16. ### Georacer Moderator

Nov 25, 2009
5,151
1,266
Your circuit won't work. Here is the analysis of the output function:

F=(Y3Y5Y7)'
=( (A2'A1A0)' (A2A1'A0)' (A2A1A0)' )'
=A2'A1A0+A2A1'A0+A2A1A0
=c'a(bc)'+ca'(bc)'+ca(bc)'
=c'a(b'+c')+ca'(b'+c')+ca(b'+c')
=ac'+ab'c'+a'b'c+ab'c
=ac'+b'c

which is different from the required boolean function.

A correct circuit would be:

I couldn't meet the requirements though. I neede either two more NANDS or one OR or XOR (they are interchangeable in this case).

If anyone else has an idea on this, please stand up.

17. ### zgozvrm Active Member

Oct 24, 2009
115
2
Better look again!

Try comparing the truth tables for my function and the original ... they're the same!
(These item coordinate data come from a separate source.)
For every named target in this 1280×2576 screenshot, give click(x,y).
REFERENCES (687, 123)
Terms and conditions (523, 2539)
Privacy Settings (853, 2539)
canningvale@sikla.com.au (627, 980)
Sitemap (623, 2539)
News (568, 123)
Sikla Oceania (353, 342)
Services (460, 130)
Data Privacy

18. ### zgozvrm Active Member

Oct 24, 2009
115
2
The original function:
abc' + ab' + a'b'c
= abc' + ab'(1) + a'b'c
= abc' + ab'(c' + c) + a'b'c
= abc' + ab'c' + ab'c + a'b'c
= ac'(b + b') + b'c(a + a')
= ac'(1) + b'c(1)
= ac' + b'c

19. ### zgozvrm Active Member

Oct 24, 2009
115
2
Ever heard of a Karnaugh map?

20. ### zgozvrm Active Member

Oct 24, 2009
115
2
Your circuit works correctly too, except for the fact that you used the OR gate (as you already pointed out). Also, you left G2B (pin 5) open; it should be grounded.